■ **What you have to do**
Rewrite the items from the line that has "Viewport: 1519px width, 784px height." through the line that has "[x=596, y=259]", changing "breadcrumb" to "navigation link" and leaving everything else unchanged. Omit the pictures from your answer.

■ **Data records**

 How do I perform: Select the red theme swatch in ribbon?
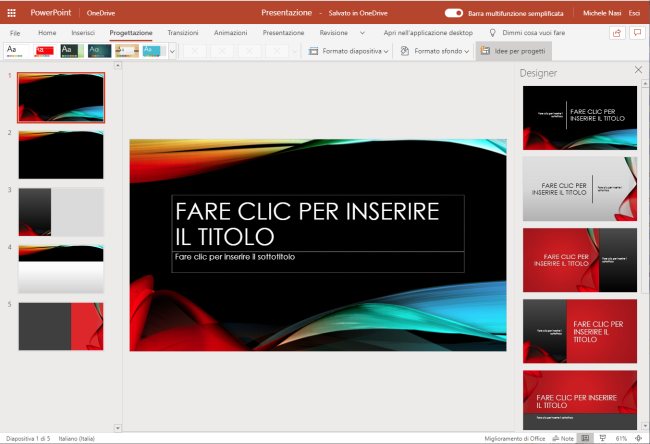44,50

==

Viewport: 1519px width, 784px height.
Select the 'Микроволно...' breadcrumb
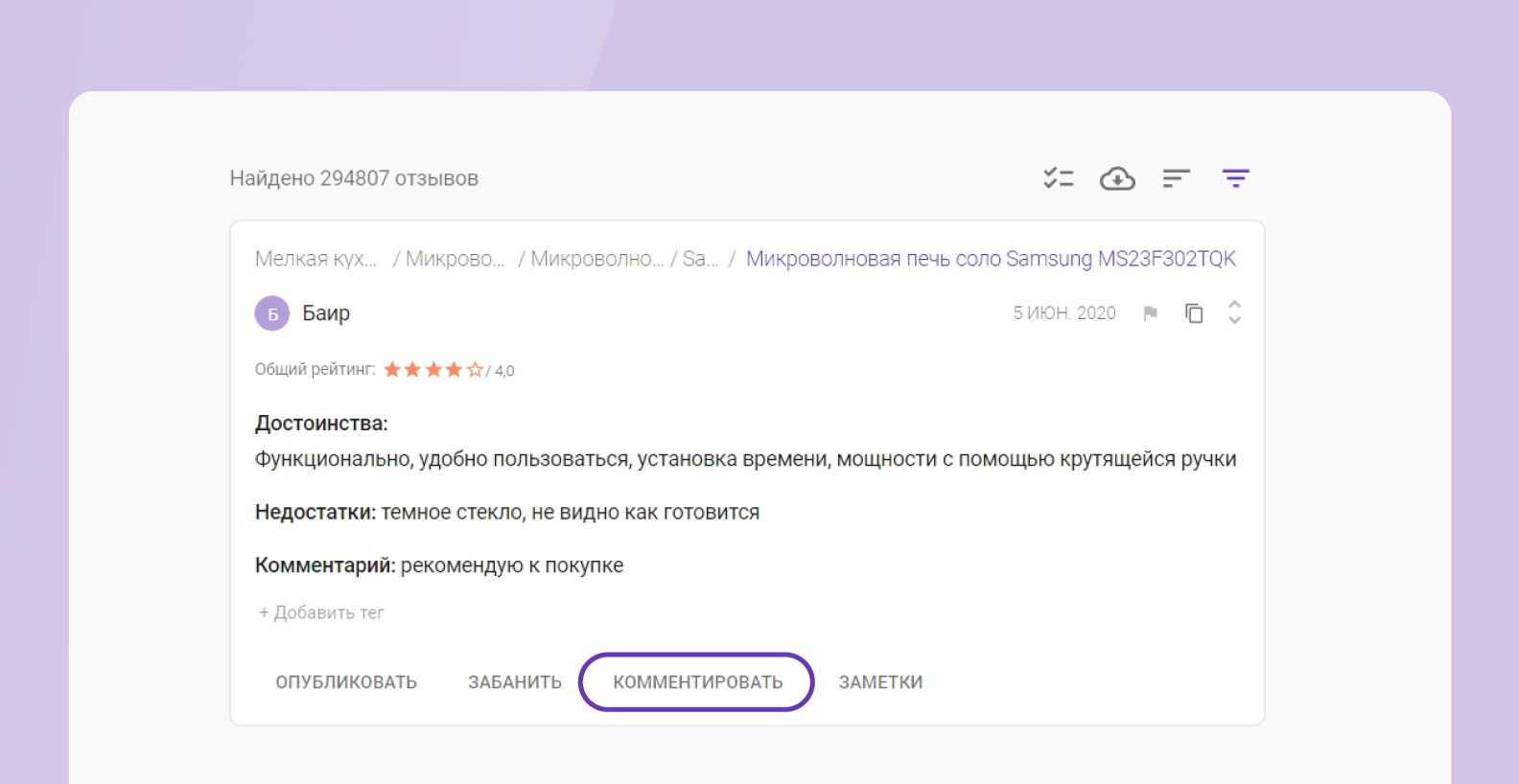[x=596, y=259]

==

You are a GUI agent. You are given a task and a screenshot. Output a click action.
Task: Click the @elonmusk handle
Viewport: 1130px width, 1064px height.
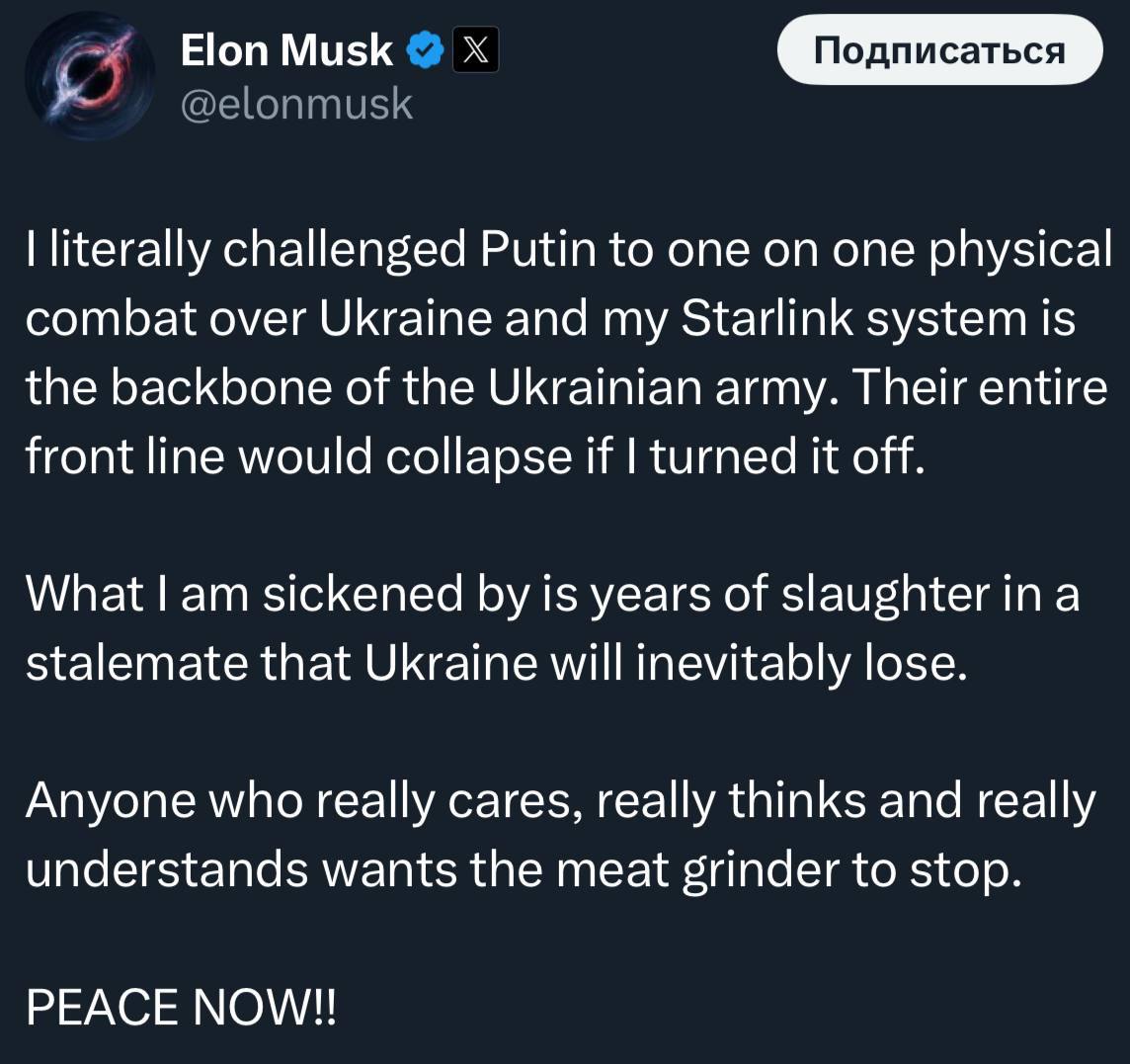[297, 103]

■ **Correct output**
Viewport: 1519px width, 784px height.
Select the 'Микроволно...' navigation link
[x=596, y=259]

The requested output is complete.